*Document section*
[issue17439] insufficient error message for failed unicode conversion

2013-03-17 Thread R. David Murray

R. David Murray added the comment:

No.

--

___
Python tracker 

___
___
Python-bugs-list mailing list
Unsubscribe: 
http://mail.python.org/mailman/options/python-bugs-list/archive%40mail-archive.com



[issue17439] insufficient error message for failed unicode conversion

2013-03-17 Thread anatoly techtonik

anatoly techtonik added the comment:

Ok. Does the data (string literals) has a scope? Does Python know at runtime 
that a string literal stored in its memory was defined in the input stream or a 
file?

--

___
Python tracker 

___
___
Python-bugs-list mailing list
Unsubscribe: 
http://mail.python.org/mailman/options/python-bugs-list/archive%40mail-archive.com



[issue17439] insufficient error message for failed unicode conversion

2013-03-16 Thread R. David Murray

R. David Murray added the comment:

Python doesn't store the encoding information anywhere.  The coding cookie is 
used to correctly convert the bytes in the file into unicode...otherwise they 
are just treated as bytes.

For the stdin case, the encoding is associated with the input stream, and again 
you either get unicode or bytes, there is no encoding information that is 
carried along with the data.

So, when the conversion is attempted, there is no encoding information 
available to add to the error message.

*Dataset excerpt*

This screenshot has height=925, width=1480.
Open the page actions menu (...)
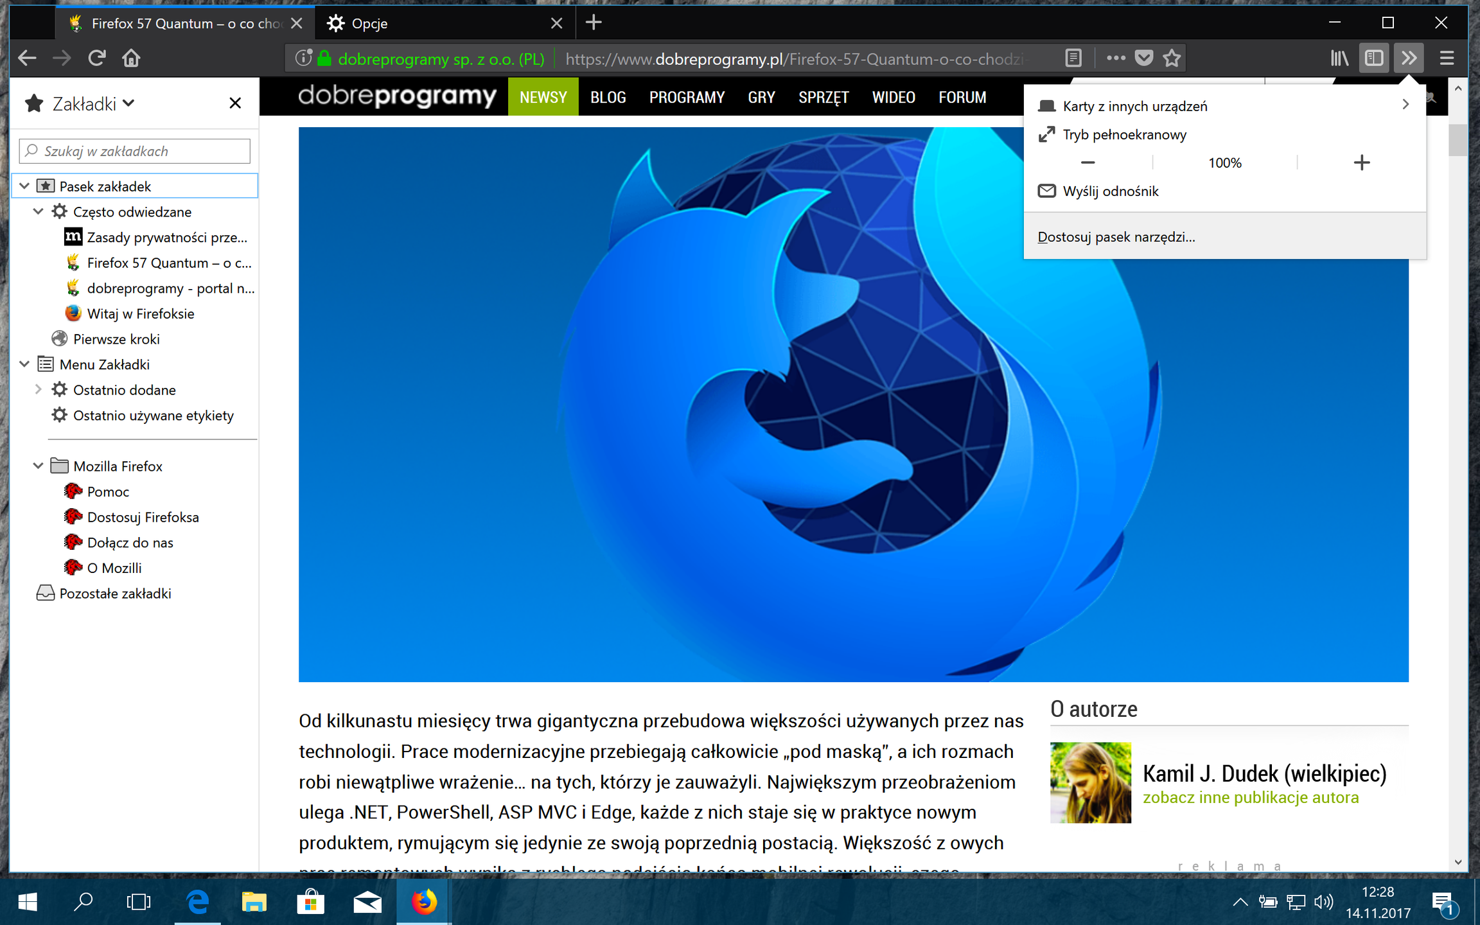pyautogui.click(x=1115, y=57)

*Task description*
Copy out the whole bug tracker thread about the unicode conversion error message, word for word.

*Output*
[issue17439] insufficient error message for failed unicode conversion

2013-03-17 Thread R. David Murray

R. David Murray added the comment:

No.

--

___
Python tracker 

___
___
Python-bugs-list mailing list
Unsubscribe: 
http://mail.python.org/mailman/options/python-bugs-list/archive%40mail-archive.com



[issue17439] insufficient error message for failed unicode conversion

2013-03-17 Thread anatoly techtonik

anatoly techtonik added the comment:

Ok. Does the data (string literals) has a scope? Does Python know at runtime 
that a string literal stored in its memory was defined in the input stream or a 
file?

--

___
Python tracker 

___
___
Python-bugs-list mailing list
Unsubscribe: 
http://mail.python.org/mailman/options/python-bugs-list/archive%40mail-archive.com



[issue17439] insufficient error message for failed unicode conversion

2013-03-16 Thread R. David Murray

R. David Murray added the comment:

Python doesn't store the encoding information anywhere.  The coding cookie is 
used to correctly convert the bytes in the file into unicode...otherwise they 
are just treated as bytes.

For the stdin case, the encoding is associated with the input stream, and again 
you either get unicode or bytes, there is no encoding information that is 
carried along with the data.

So, when the conversion is attempted, there is no encoding information 
available to add to the error message.